Sé que nunca lo sabrás o te darás cuenta… puesto que yo, no soy la más guapa del instituto…
Miserablemente me arrastro tras de ti y sigo observando tus movimientos, a pesar de que pareces vivir en tu propio mundo, la gente no puede evitar detenerse aunque sea tan solo un instante, para observarte.
Algo nos atrae de ti… pero aun, no he logrado averiguar que es…
-        ¡Buenos días, Lía! –grita Dylan, dejando caer su brazo sobre mis hombros.
-        ¿Qué quieres ahora, Dylan? –digo, mientras aparto su brazo a desgano.

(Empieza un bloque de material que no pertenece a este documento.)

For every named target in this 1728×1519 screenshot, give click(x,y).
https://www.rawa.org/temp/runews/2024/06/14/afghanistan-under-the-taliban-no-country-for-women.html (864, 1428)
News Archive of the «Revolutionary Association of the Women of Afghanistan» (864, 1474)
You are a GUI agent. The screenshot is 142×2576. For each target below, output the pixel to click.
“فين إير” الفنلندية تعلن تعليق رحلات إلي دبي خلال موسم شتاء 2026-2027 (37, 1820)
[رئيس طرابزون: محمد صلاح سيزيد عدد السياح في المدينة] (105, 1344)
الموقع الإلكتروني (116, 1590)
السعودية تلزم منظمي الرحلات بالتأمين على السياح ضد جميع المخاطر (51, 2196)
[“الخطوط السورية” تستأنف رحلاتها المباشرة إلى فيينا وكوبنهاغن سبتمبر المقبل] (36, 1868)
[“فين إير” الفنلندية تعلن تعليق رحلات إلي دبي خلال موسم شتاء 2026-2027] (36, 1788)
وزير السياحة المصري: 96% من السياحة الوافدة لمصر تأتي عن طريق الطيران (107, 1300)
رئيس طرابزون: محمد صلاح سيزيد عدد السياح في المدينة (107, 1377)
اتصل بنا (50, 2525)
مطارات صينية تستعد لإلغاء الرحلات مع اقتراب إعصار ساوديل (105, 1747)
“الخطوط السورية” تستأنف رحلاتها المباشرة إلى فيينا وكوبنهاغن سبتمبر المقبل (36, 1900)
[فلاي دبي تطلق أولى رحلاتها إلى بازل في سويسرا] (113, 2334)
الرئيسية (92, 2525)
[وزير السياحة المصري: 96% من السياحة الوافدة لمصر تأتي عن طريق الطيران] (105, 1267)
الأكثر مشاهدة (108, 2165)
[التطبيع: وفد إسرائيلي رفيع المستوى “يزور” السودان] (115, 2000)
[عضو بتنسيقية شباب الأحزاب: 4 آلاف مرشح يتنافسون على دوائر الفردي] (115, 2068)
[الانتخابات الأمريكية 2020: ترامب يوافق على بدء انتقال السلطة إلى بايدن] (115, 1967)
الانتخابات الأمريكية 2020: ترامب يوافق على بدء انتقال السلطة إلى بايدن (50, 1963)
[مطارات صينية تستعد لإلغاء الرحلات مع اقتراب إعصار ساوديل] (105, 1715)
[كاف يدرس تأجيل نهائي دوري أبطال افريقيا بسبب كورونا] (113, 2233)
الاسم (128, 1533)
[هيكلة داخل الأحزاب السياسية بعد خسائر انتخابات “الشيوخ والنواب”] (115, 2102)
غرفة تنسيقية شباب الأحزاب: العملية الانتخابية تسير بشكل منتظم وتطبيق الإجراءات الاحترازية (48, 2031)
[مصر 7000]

-        ¿Qué? –pregunta, mirando hacia el fondo del pasillo, donde el más guapo de los guapos está dejando sus cosas en su taquilla. -¿Otra vez te has quedado fuera a esperarle, no?
-        Em… ¿Quizás?
-        Lía… no puedes seguir así, dile lo que sientes de una vez… el curso acabara en cuatro meses y te arrepentirás toda tu vida de no haber tenido el valor de decírselo, al menos una vez.
-        Lo sé.
Las clases transcurren vacias, huecas de cualquier dato lucrativo que no conozca ya… sí, tengo las mejores notas de mi curso y no, no necesito atender en clase… prefiero aprovechar mi tiempo en observarle… ver como el sol altera los hermosos colores de su melena.
Suspiro.
Él se vuelve lentamente hacia los dos pupitres más atrás y me mira, casi con indiferencia… pero algo en su mirada… es como si supiera que le deseo, como si supiera que le observo con tanta intensidad que en ocasiones no me entero, de que el profesor está dirigiéndose a mí y yo ni si quiera alzo la vista sobre él, un segundo…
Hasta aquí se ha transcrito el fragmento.